TL;DR: What’s the best way in C++ to convert the batch-size-length list of std::vector returned by a dataloader into a tensor, where the first dimension is batch_size and the remaining dimensions are the inputs in the Example.data ?
I have a numerical dataset for learning sequence, where the input dataset and output is a Tensor of size N x SEQLEN x INPUT, and the output is N x SEQLEN x OUTPUT. In Python, I use a TensorDataset, passing both 3D tensors, without issue. However, it appears TensorDataset in C++ doesn’t (yet?) support a labelled dataset (libtorch 1.5).

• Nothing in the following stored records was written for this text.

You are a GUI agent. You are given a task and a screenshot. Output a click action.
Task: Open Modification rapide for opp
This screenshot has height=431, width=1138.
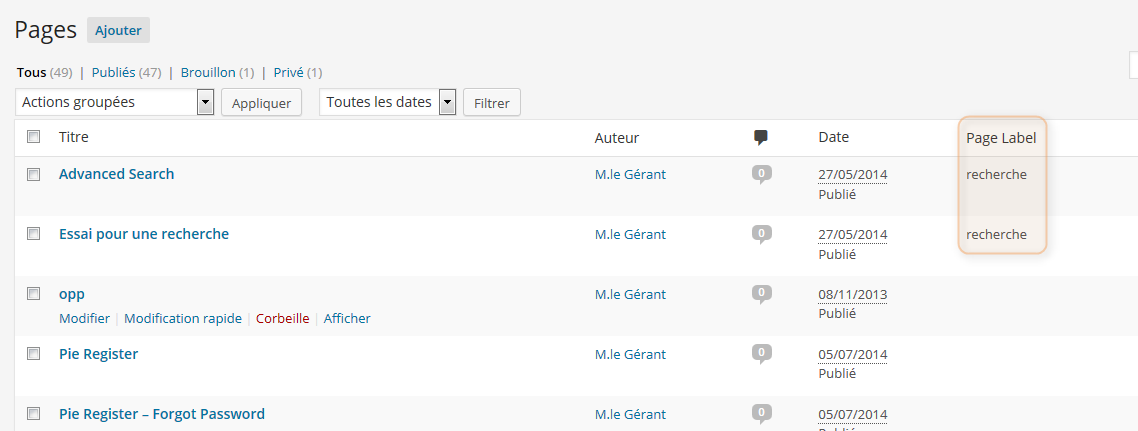(x=183, y=319)
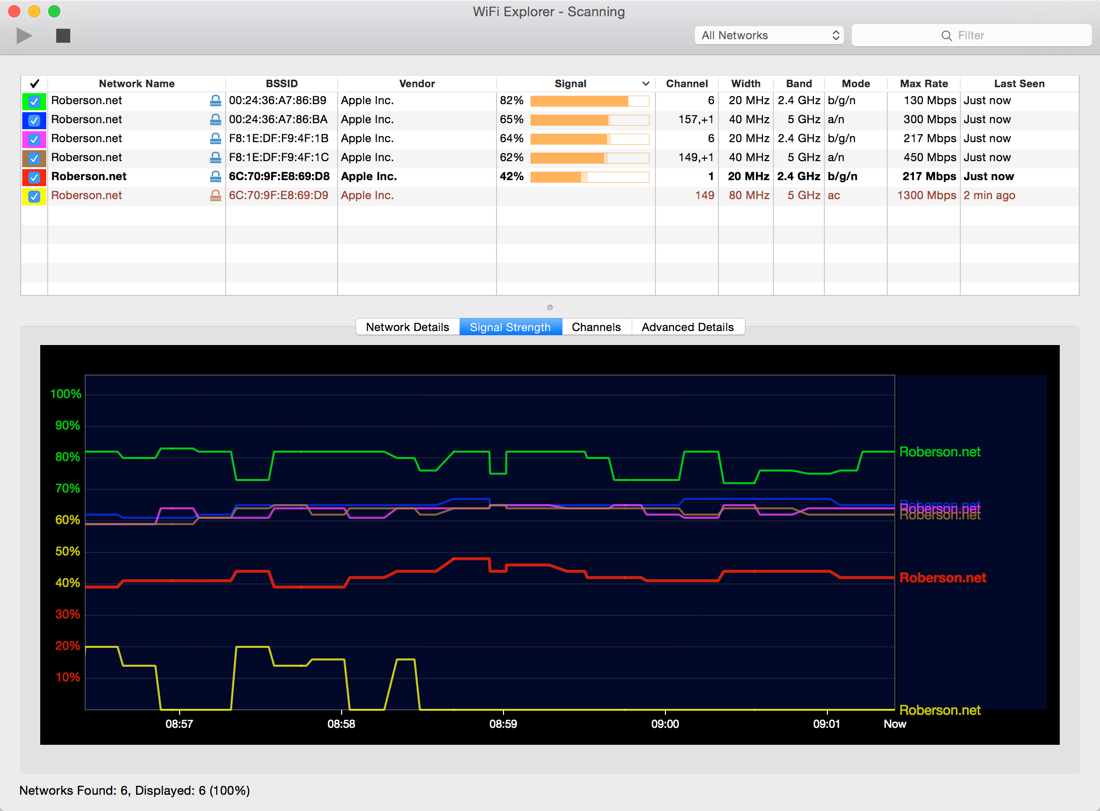The height and width of the screenshot is (811, 1100).
Task: Click checkmark column header to toggle all
Action: pyautogui.click(x=34, y=84)
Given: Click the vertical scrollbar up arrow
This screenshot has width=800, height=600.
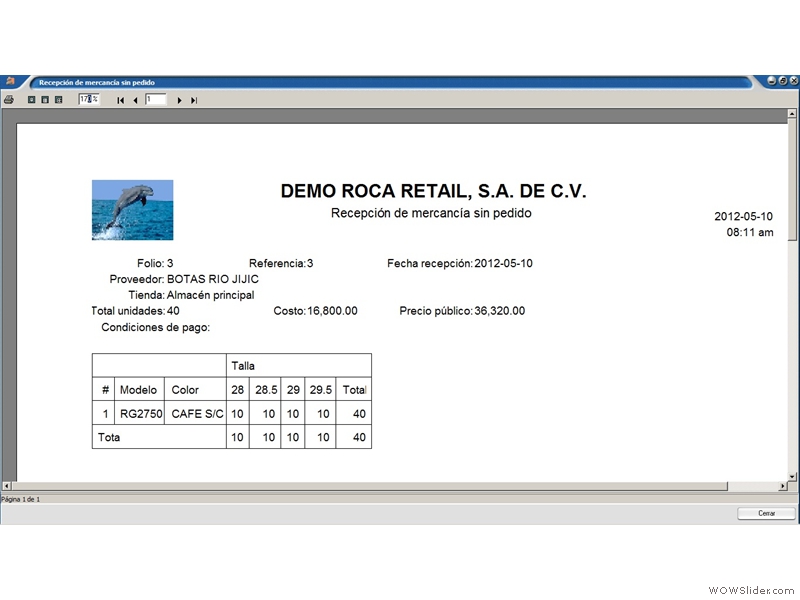Looking at the screenshot, I should click(792, 113).

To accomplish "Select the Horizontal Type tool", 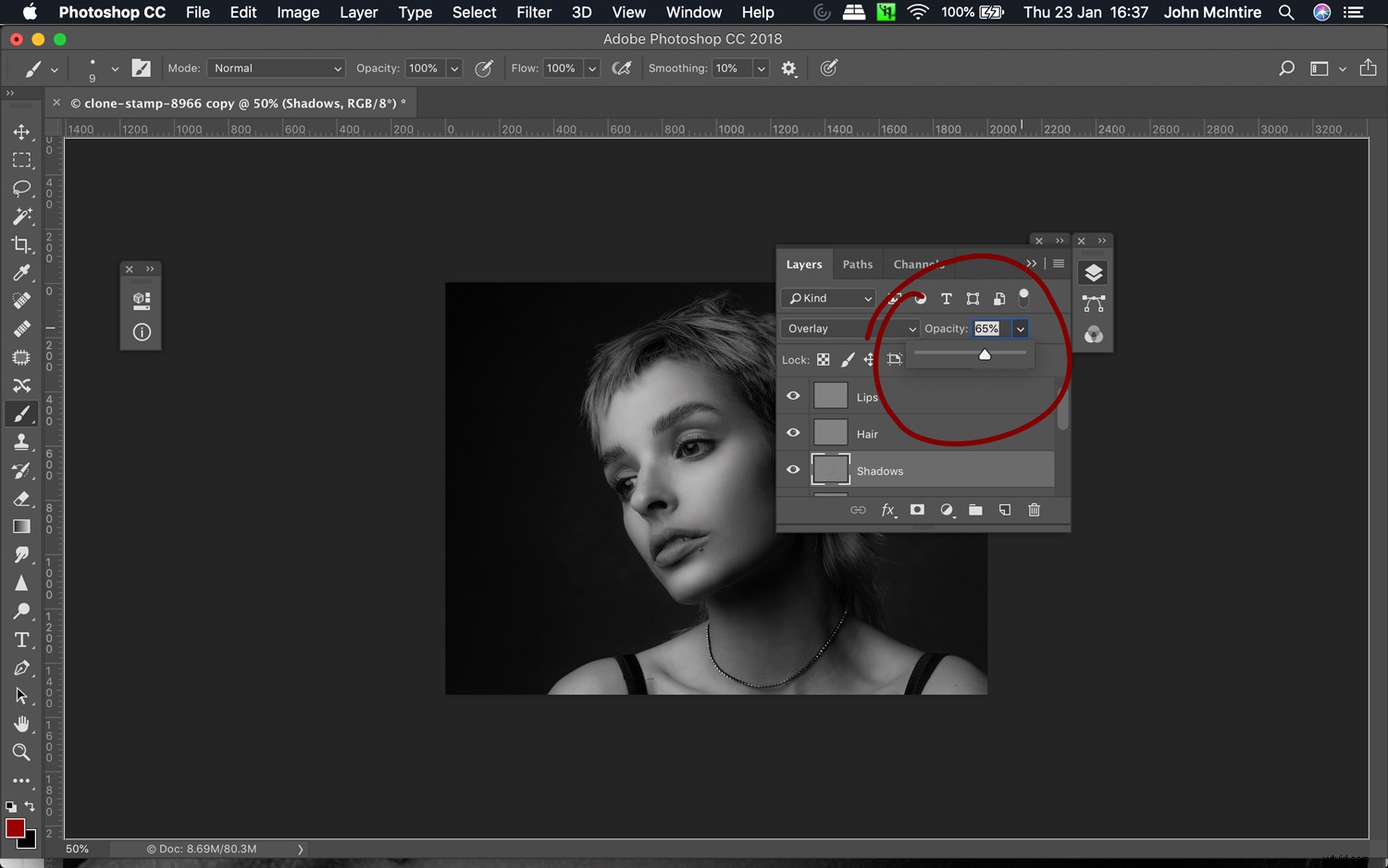I will [x=22, y=639].
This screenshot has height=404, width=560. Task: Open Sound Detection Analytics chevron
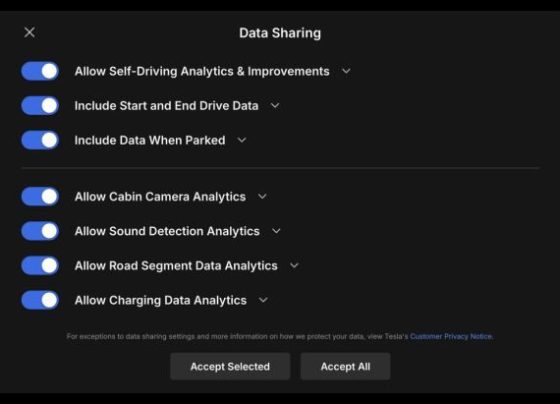[x=276, y=231]
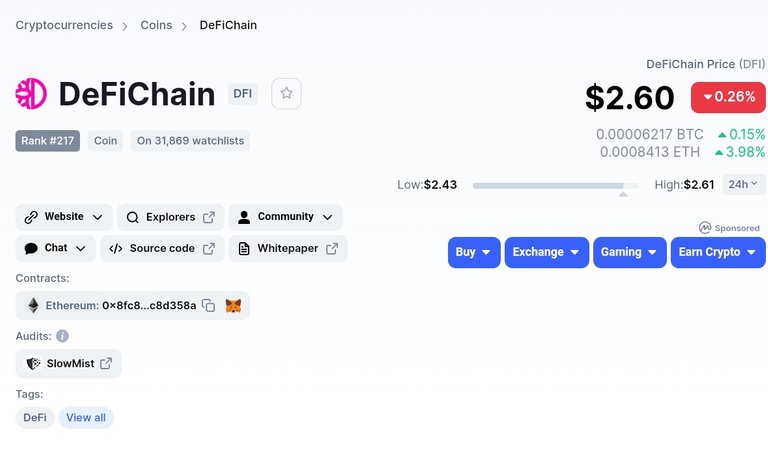
Task: Open the Buy dropdown button
Action: (474, 252)
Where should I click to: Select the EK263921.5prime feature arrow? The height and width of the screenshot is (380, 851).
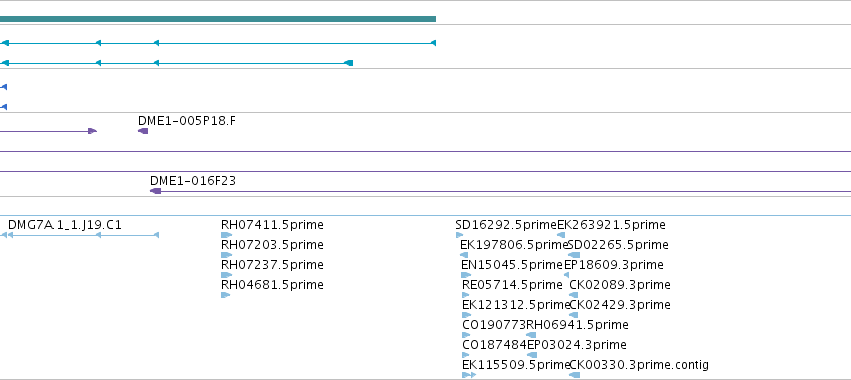(x=561, y=235)
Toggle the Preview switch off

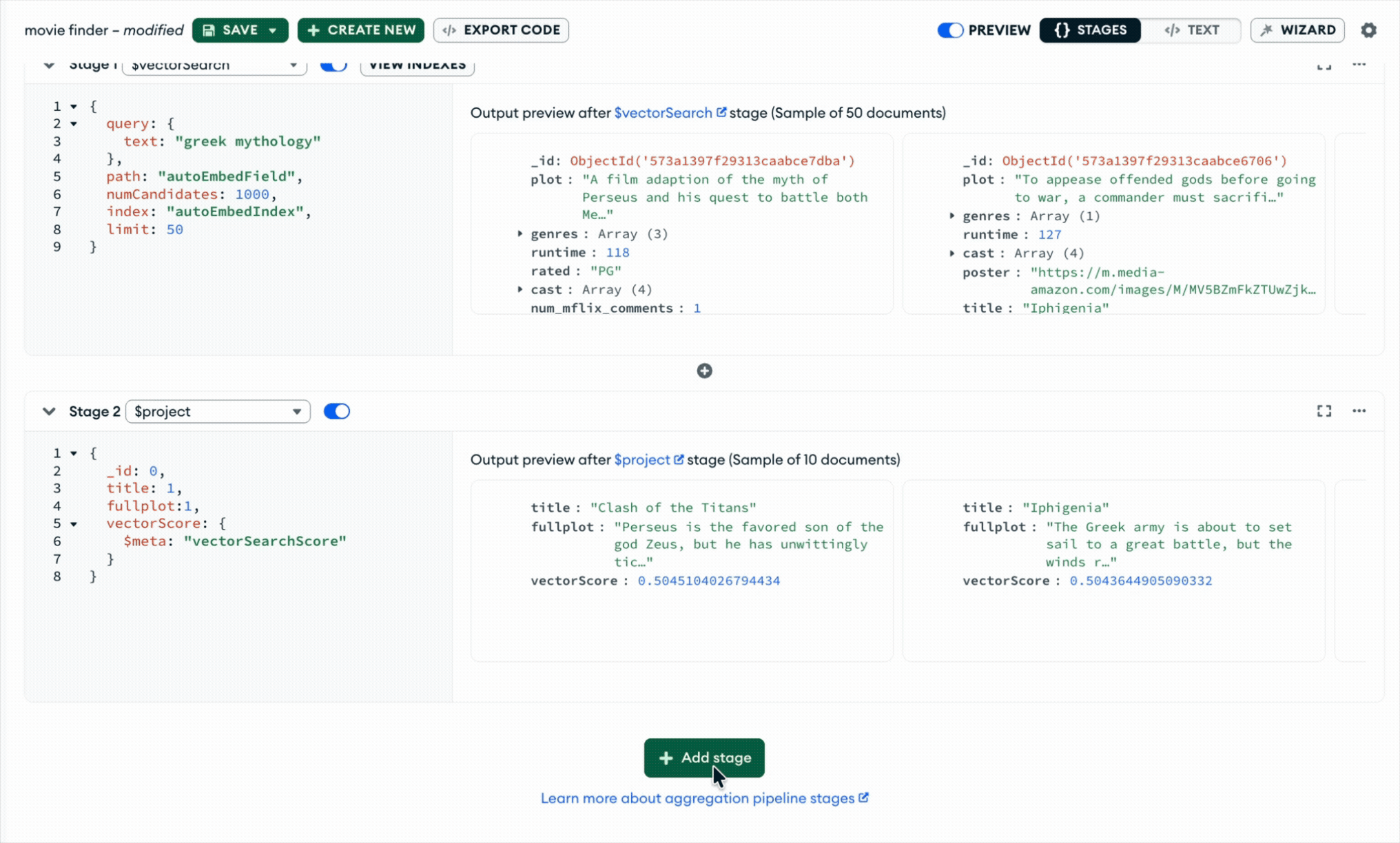950,30
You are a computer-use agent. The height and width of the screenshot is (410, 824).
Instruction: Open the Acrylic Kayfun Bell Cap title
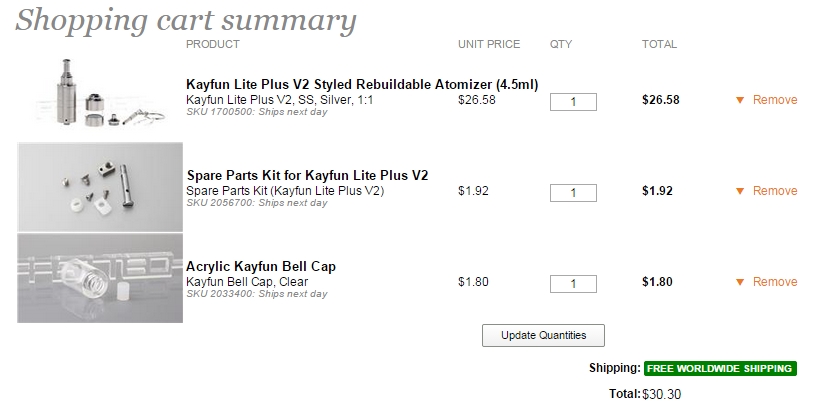point(261,266)
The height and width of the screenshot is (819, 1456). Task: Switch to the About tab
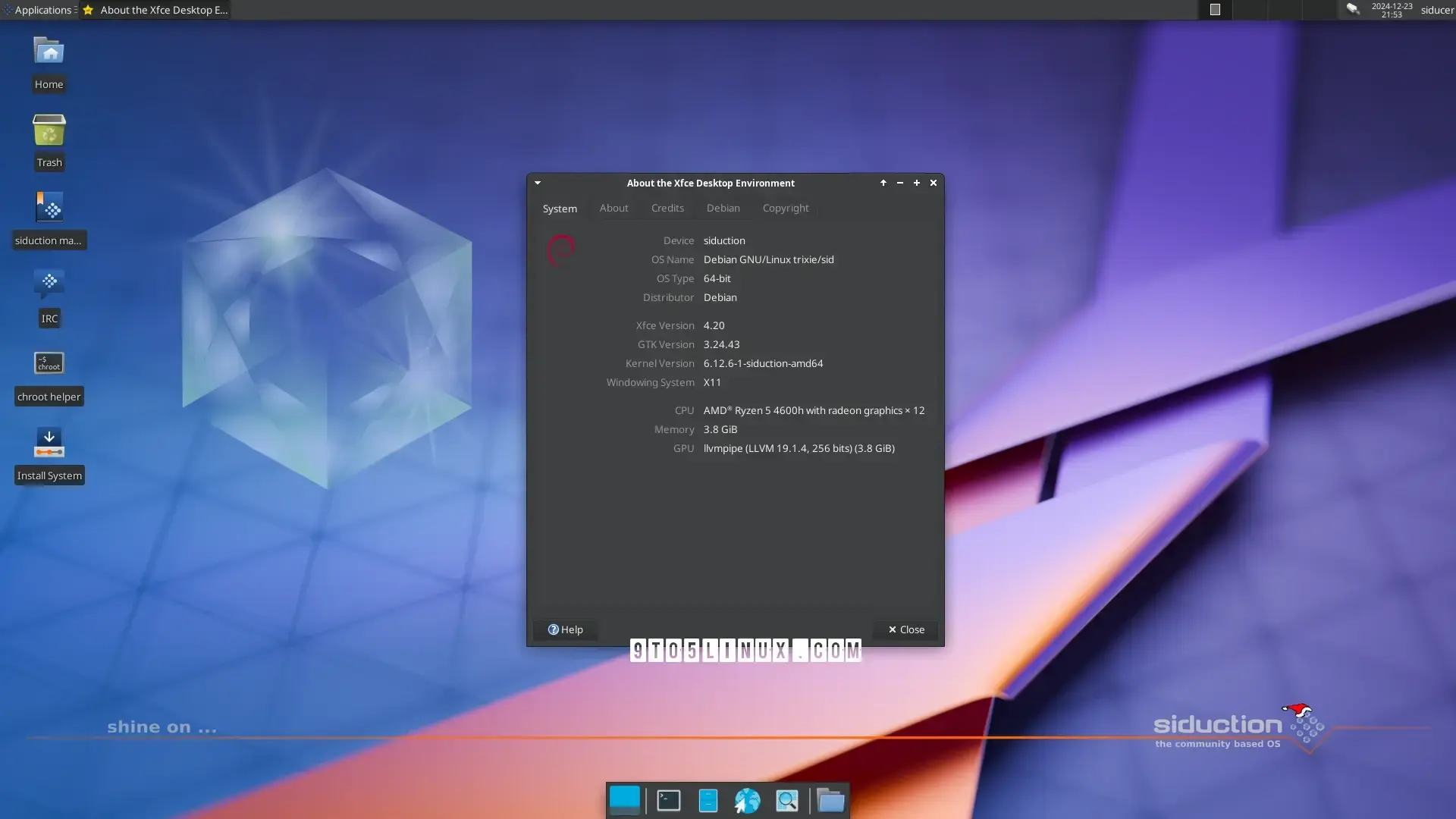click(614, 208)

So I created as custom dataset class and tried to use it with a dataloader (for batching, random, shuffling examples, etc…):
class CustomDataset : public torch::data::datasets::Dataset<CustomDataset> {
using Example = torch::data::Example<torch::Tensor, torch::Tensor>;
torch::Tensor X, Y;
public:
CustomDataset(const torch::Tensor& Xs, const torch::Tensor& Ys) : X(Xs), Y(Ys) {}
Example get(size_t index) {
return {X[index], Y[index]};
}
torch::optional<size_t> size() const {
return X.size(0);
}
};
However, when I create a dataloader using this dataset, in my training loop I get a std::vector. My network’s forward function expects a tensor of shape BATCH_SIZE x SEQLEN x INPUT.
What is the best way to convert this list of Examples into a tensor of the right shape? Or is there a better way to do this?